# [RECORDS SHOWN]
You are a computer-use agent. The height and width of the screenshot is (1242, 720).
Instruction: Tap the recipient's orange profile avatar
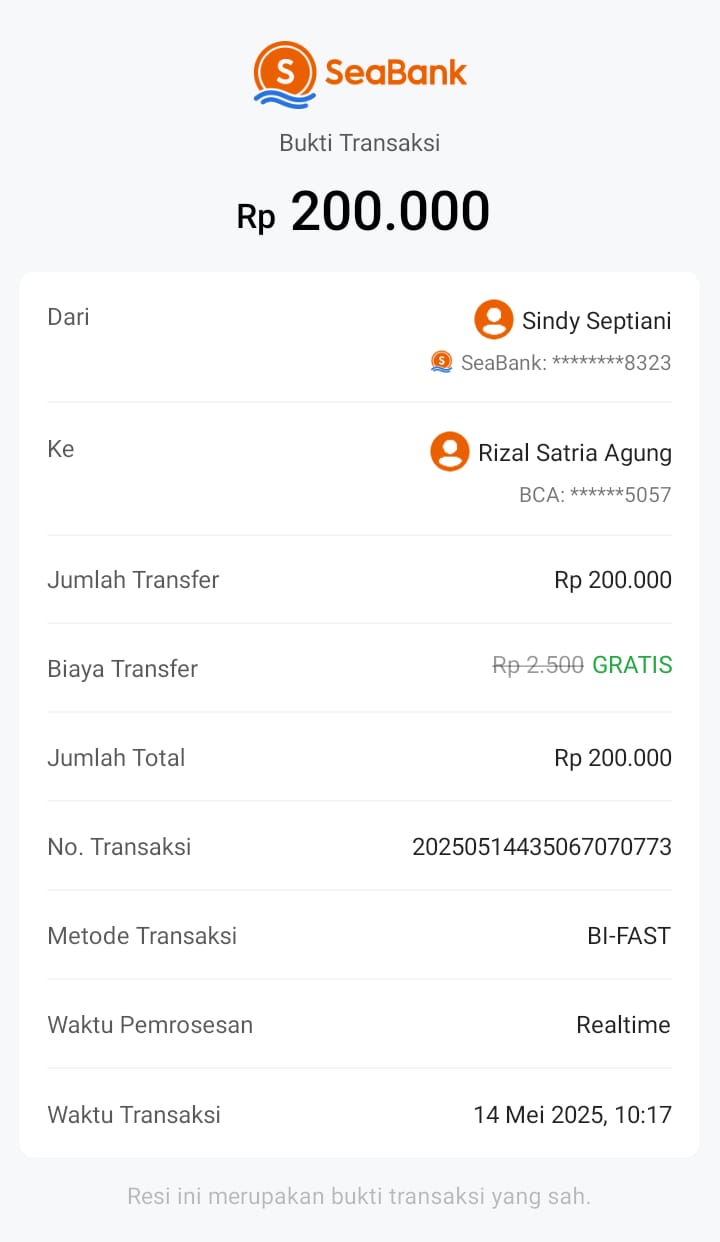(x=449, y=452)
...
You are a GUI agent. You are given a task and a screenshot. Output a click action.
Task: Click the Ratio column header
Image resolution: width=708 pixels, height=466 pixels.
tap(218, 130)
* * *
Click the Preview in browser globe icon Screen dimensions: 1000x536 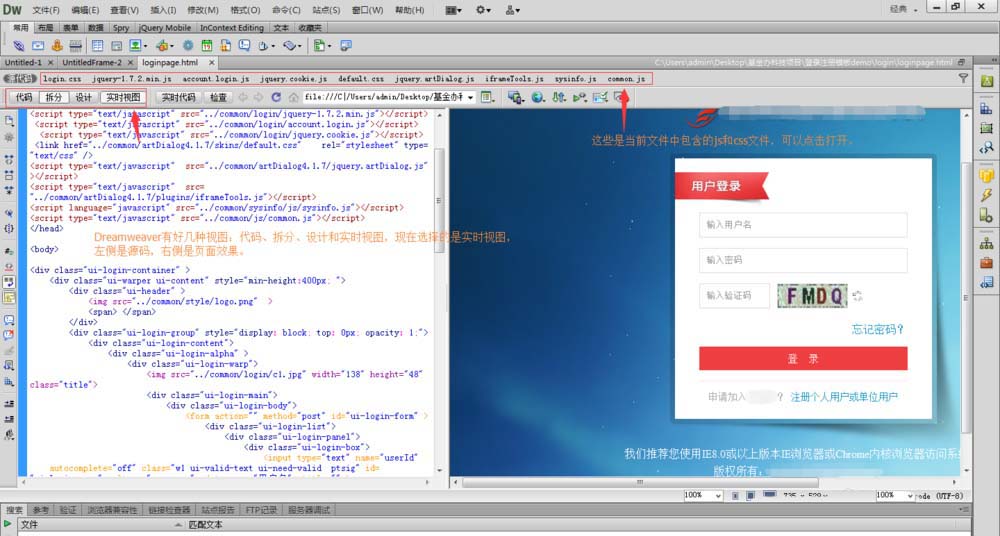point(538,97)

# [PROMPT]
Put everything from the line containing "You are a computer-use" down to the line containing "(x=449, y=452)" into a two-column CSV headed instruction and location. Each record gets one row: its text goes in one quoted field and its answer in the other, with line breaks turned into spaces and the pictures left out.

# [EXERCISE OUTPUT]
instruction,location
"You are a computer-use agent. The height and width of the screenshot is (1242, 720). Instruction: Tap the recipient's orange profile avatar","(x=449, y=452)"